In Pictures: 'British government must fulfil Irish language pledge'
CONRADH na Gaeilge has called on the British government to fulfil the obligations of the St Andrews Agreement and implement a standalone Irish language act.
The call came following a meeting yesterday between the Irish language campaign group and Secretary of State Karen Bradley.
The annex of the 2007 St Andrews Agreement includes a commitment from the British government to "work with the incoming executive to enhance and protect the development of the Irish language".
Conradh na Gaeilge president Niall Comer described the meeting as "important and significant".
He said the ultimate goal for Gaeilgori in the north was an "independent Irish language act".
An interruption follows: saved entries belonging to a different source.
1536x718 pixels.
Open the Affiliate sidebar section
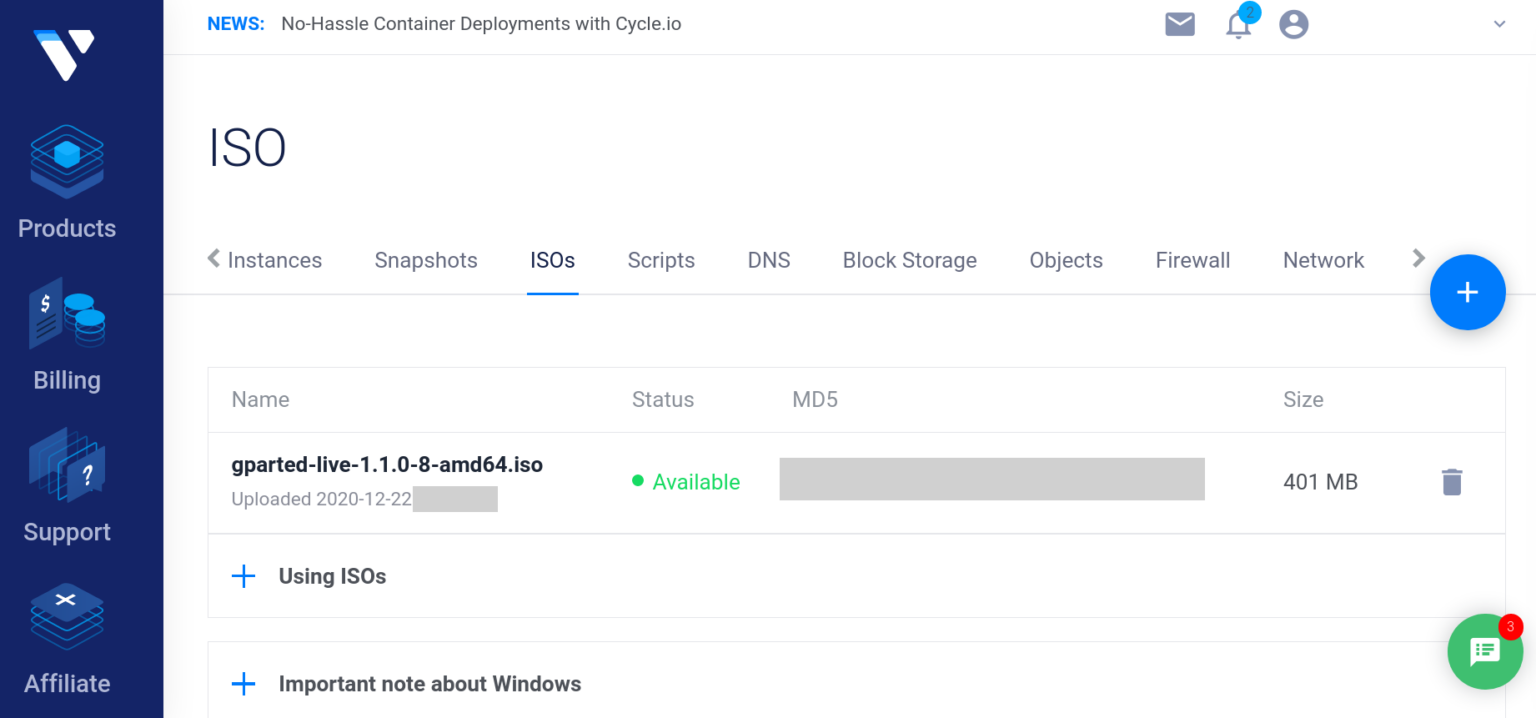click(67, 640)
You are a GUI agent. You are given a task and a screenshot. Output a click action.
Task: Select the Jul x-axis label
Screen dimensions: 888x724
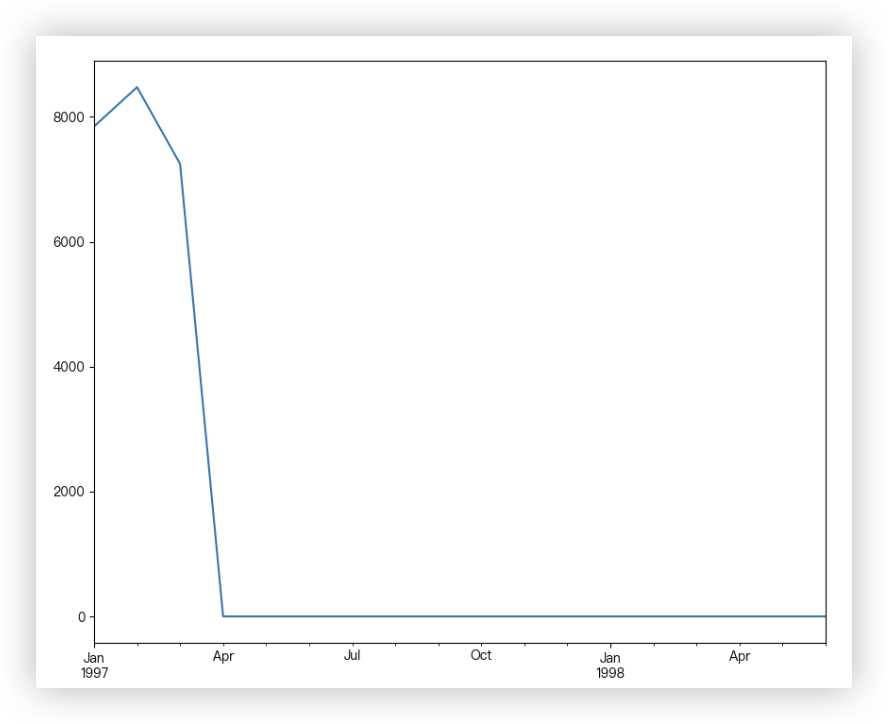click(x=352, y=656)
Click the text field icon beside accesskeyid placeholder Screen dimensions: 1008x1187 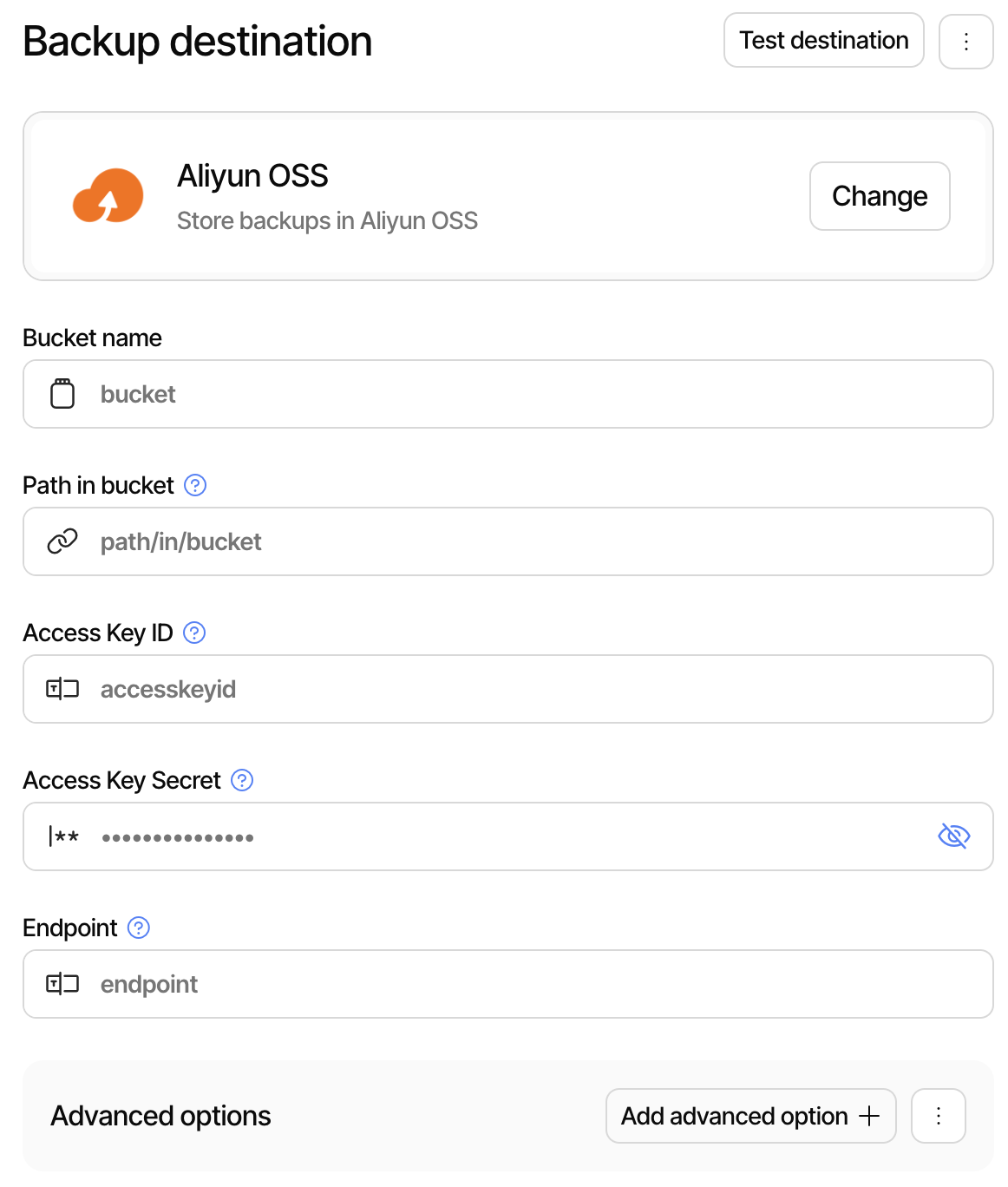[62, 688]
"The demands made by the Irish speaking community are both realistic and reasonable and they are consistent with the same rights afforded to Welsh and Gaidhlig speakers," he said.
"The Irish language is an integral part of this society and until that is recognised officially, and until the appropriate provisions are in place, provisions recognised internationally by experts, the efforts to secure an independent Irish language act will not cease."
Mrs Bradley also met representatives from the Ulster Scots Agency and same sex marriage campaigners.
Patrick Corrigan of the Love Equality coalition, which is campaigning for civil marriage equality in Northern Ireland, said the secretary of state needed to introduce legislation at Westminster if there is no breakthrough in the current negotiations at Stormont.
"We would prefer our own assembly to deliver marriage equality, but if it cannot or will not, then it is unacceptable that same-sex couples here should be made to wait a moment longer for the right to be treated equally under the law," he said.
"Frankly, the UK government should be embarrassed to preach a message of human rights and equality for LGBTI people around the world, while it oversees discrimination in its own backyard here in Northern Ireland."
Commenting on the series of meetings, Mrs Bradley said: "It’s clear issues such as equal marriage and minority languages are important to many people across the community in Northern Ireland, so I welcomed the chance to listen and be informed by today’s meetings.
"The fact remains, the issues these groups lobby on are devolved, therefore it is essential all parties use the opportunity provided by the current phase of talks to restore devolved government and allow any important decisions on these issues to be taken by locally-elected politicians."